* EXERCISE AIM *
Write out again, exactly, the lines below starting at the one with "By-Laws (55, 2078)" and ending at the one with "Plextor (282, 102)".

(Stored items)
_ _ _ _ _

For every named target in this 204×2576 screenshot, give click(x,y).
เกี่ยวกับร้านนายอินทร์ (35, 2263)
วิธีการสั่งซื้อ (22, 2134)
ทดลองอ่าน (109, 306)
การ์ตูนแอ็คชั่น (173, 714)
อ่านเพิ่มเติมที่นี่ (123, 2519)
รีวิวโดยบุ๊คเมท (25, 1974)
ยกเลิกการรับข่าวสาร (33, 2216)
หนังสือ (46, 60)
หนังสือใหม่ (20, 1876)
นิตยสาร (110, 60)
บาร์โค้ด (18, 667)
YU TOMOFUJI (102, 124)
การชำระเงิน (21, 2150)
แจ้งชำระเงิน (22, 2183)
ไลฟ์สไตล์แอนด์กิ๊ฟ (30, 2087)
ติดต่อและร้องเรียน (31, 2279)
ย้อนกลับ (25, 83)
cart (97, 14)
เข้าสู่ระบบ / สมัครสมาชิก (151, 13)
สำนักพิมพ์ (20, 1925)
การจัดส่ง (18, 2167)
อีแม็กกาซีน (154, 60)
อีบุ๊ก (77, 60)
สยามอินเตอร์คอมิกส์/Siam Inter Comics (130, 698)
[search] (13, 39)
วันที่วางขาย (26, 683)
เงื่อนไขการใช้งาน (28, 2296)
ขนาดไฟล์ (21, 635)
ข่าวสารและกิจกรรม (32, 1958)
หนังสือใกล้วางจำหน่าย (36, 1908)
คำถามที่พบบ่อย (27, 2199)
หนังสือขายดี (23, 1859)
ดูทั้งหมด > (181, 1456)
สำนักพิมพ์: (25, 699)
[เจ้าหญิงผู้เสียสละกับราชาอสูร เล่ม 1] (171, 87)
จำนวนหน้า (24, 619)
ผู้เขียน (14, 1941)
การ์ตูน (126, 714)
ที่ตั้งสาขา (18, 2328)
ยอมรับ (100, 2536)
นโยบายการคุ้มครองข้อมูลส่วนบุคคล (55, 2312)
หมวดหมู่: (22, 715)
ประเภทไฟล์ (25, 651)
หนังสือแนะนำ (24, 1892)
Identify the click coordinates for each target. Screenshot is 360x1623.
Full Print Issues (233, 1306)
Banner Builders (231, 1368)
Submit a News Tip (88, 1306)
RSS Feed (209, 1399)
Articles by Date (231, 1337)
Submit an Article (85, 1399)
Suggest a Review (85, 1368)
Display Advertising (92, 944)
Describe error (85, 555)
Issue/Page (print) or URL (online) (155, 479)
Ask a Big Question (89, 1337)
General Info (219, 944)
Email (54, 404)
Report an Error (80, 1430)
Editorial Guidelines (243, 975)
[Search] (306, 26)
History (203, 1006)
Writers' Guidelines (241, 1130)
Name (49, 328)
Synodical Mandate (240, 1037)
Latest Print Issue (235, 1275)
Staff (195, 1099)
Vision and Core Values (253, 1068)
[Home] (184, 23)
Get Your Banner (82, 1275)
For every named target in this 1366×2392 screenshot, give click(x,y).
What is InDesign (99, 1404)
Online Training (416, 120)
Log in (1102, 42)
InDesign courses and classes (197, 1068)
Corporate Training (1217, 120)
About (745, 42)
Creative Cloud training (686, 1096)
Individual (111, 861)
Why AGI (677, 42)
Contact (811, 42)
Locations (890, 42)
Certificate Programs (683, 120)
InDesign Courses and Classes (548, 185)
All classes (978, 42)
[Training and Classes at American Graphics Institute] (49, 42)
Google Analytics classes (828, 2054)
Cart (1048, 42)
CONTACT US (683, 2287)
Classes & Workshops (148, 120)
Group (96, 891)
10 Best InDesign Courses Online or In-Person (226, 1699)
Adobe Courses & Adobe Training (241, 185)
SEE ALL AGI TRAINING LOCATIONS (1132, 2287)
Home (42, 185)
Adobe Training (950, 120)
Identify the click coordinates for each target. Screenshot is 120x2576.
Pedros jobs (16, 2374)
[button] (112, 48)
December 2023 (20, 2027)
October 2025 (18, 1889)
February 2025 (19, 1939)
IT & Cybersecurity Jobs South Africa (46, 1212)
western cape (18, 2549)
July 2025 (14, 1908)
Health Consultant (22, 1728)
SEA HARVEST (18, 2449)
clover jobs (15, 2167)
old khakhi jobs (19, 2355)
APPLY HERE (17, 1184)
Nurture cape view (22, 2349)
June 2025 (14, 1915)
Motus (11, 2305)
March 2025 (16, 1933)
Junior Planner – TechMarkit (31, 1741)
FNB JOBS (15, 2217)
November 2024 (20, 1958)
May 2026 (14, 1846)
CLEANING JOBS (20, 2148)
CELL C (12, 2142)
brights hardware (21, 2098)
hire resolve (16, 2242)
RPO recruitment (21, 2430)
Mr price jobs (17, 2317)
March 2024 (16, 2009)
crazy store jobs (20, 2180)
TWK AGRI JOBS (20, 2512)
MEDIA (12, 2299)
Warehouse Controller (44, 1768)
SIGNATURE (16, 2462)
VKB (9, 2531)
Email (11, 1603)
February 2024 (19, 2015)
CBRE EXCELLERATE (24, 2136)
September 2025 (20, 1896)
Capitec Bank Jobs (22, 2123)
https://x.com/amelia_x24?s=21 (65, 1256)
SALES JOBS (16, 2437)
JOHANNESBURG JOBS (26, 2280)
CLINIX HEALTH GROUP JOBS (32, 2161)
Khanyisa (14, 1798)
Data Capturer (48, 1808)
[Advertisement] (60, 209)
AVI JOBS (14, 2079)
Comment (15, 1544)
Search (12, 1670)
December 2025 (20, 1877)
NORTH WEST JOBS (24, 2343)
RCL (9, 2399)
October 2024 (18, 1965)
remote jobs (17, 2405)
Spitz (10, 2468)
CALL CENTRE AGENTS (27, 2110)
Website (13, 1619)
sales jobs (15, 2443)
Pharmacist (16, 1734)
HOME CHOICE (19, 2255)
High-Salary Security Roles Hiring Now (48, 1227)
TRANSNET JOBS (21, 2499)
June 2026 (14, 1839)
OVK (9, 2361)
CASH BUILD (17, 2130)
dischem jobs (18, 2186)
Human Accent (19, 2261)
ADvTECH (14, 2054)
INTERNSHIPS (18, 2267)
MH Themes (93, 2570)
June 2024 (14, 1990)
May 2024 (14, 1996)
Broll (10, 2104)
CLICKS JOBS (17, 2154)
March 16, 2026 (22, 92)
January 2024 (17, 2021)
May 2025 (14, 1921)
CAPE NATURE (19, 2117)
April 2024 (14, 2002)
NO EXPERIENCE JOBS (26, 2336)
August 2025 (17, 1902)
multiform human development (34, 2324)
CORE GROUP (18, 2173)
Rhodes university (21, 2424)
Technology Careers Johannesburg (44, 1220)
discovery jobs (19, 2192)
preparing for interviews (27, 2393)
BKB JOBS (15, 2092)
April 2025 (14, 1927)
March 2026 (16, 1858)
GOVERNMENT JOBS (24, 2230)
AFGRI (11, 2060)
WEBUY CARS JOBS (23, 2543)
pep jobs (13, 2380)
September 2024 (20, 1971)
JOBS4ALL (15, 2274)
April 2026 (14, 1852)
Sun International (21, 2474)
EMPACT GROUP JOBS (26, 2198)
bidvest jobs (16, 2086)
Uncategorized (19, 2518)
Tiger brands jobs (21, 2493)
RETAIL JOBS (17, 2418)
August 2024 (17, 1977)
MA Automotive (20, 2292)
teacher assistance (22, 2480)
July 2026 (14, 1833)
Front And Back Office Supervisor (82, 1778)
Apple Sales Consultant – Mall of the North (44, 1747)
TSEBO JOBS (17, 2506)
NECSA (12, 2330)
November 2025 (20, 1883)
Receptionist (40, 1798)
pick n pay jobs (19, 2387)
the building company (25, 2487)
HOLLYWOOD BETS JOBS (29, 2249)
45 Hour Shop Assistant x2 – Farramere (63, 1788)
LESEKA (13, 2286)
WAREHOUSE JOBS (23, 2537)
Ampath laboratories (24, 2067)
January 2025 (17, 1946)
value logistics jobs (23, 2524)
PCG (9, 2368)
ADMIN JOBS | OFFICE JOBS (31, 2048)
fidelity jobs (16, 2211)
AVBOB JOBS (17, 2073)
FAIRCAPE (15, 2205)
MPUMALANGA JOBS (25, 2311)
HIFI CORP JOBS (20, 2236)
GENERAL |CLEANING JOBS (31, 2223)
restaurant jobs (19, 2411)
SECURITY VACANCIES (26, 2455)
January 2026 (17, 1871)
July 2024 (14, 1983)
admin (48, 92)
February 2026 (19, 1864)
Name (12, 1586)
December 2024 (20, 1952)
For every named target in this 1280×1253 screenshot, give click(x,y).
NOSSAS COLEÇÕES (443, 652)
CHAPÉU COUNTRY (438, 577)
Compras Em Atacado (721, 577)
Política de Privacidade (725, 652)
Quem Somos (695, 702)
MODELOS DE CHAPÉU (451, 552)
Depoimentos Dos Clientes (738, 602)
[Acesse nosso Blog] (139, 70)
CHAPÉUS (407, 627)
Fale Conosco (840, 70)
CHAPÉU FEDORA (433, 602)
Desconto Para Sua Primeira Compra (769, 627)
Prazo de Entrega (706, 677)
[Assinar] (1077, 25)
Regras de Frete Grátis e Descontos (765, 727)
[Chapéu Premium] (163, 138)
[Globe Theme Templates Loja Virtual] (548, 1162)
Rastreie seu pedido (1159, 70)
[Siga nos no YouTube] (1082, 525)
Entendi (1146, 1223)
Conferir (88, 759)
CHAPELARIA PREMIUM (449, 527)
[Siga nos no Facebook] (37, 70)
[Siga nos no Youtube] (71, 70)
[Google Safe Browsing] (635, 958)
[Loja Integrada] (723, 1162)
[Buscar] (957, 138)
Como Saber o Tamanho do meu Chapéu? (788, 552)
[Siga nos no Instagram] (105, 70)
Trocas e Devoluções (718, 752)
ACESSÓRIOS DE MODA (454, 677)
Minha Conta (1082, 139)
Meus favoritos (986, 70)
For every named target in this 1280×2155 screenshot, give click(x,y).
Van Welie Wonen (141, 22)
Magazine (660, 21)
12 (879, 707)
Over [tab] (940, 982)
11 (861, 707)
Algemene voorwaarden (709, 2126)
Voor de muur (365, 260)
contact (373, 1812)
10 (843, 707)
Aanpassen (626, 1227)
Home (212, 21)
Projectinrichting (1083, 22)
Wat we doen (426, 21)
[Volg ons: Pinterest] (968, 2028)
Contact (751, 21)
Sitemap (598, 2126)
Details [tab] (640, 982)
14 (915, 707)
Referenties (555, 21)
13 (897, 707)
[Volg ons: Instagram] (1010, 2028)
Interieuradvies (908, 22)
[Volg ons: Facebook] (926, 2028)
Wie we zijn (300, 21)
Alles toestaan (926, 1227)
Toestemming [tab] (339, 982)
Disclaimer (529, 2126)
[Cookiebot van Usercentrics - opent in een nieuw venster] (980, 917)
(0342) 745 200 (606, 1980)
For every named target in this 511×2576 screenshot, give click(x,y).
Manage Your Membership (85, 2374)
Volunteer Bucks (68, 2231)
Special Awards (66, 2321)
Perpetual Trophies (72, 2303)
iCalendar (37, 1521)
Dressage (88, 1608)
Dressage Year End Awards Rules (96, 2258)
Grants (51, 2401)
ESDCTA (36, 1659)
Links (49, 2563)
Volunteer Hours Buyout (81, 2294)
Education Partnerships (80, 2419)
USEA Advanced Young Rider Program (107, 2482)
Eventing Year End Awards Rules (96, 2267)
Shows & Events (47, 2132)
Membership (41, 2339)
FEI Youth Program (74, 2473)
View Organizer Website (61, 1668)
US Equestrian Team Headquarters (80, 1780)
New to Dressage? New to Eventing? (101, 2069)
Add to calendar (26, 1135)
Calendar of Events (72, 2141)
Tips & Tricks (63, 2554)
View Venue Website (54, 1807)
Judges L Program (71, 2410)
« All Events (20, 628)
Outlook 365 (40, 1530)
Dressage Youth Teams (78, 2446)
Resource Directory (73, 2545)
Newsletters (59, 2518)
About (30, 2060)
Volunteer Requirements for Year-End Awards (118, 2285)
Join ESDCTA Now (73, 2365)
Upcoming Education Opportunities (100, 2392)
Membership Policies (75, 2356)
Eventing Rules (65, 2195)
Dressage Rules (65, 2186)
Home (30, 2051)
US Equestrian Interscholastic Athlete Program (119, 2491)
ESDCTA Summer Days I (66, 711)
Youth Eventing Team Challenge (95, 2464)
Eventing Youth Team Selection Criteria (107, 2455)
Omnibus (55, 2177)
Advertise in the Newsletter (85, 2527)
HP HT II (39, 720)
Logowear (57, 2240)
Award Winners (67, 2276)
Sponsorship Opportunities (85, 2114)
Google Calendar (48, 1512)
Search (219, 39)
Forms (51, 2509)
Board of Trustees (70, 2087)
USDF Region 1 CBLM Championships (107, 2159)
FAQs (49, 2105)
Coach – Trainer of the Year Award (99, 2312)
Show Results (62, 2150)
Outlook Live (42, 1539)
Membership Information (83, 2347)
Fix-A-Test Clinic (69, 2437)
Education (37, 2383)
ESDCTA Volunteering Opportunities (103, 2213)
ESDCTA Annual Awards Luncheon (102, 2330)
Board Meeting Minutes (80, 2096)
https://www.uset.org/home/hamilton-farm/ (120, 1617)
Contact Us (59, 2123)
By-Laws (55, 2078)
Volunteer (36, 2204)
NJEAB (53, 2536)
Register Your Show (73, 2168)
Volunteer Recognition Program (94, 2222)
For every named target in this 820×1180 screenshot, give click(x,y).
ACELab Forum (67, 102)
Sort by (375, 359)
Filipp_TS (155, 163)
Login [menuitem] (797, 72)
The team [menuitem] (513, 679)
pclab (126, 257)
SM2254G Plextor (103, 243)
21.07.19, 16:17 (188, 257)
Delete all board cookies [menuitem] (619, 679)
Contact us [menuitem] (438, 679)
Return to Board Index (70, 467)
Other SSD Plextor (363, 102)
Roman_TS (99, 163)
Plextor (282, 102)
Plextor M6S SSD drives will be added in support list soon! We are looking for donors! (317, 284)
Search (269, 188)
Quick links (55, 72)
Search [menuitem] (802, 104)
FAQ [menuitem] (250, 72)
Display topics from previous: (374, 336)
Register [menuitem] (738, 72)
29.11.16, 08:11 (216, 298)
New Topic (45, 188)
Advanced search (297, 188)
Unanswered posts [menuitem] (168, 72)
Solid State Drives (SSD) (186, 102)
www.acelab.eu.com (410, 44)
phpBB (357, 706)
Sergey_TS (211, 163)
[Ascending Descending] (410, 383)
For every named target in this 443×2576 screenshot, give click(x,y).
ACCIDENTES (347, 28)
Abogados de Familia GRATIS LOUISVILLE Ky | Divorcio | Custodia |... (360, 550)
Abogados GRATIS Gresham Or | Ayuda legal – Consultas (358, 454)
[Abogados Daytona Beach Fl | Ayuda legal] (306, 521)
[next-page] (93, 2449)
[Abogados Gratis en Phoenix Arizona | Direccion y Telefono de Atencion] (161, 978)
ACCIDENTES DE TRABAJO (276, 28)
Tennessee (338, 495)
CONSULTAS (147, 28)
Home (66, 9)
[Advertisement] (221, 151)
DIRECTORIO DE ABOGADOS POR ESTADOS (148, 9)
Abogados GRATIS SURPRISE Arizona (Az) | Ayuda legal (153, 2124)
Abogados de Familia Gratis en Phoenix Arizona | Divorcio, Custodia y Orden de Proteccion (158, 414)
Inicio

_ _ _ _ _

* RESPONSE BELOW *
By-Laws (55, 2078)
Volunteer (36, 2204)
NJEAB (53, 2536)
Register Your Show (73, 2168)
Volunteer Recognition Program (94, 2222)
For every named target in this 820×1180 screenshot, give click(x,y).
ACELab Forum (67, 102)
Sort by (375, 359)
Filipp_TS (155, 163)
Login [menuitem] (797, 72)
The team [menuitem] (513, 679)
pclab (126, 257)
SM2254G Plextor (103, 243)
21.07.19, 16:17 (188, 257)
Delete all board cookies [menuitem] (619, 679)
Contact us [menuitem] (438, 679)
Return to Board Index (70, 467)
Other SSD Plextor (363, 102)
Roman_TS (99, 163)
Plextor (282, 102)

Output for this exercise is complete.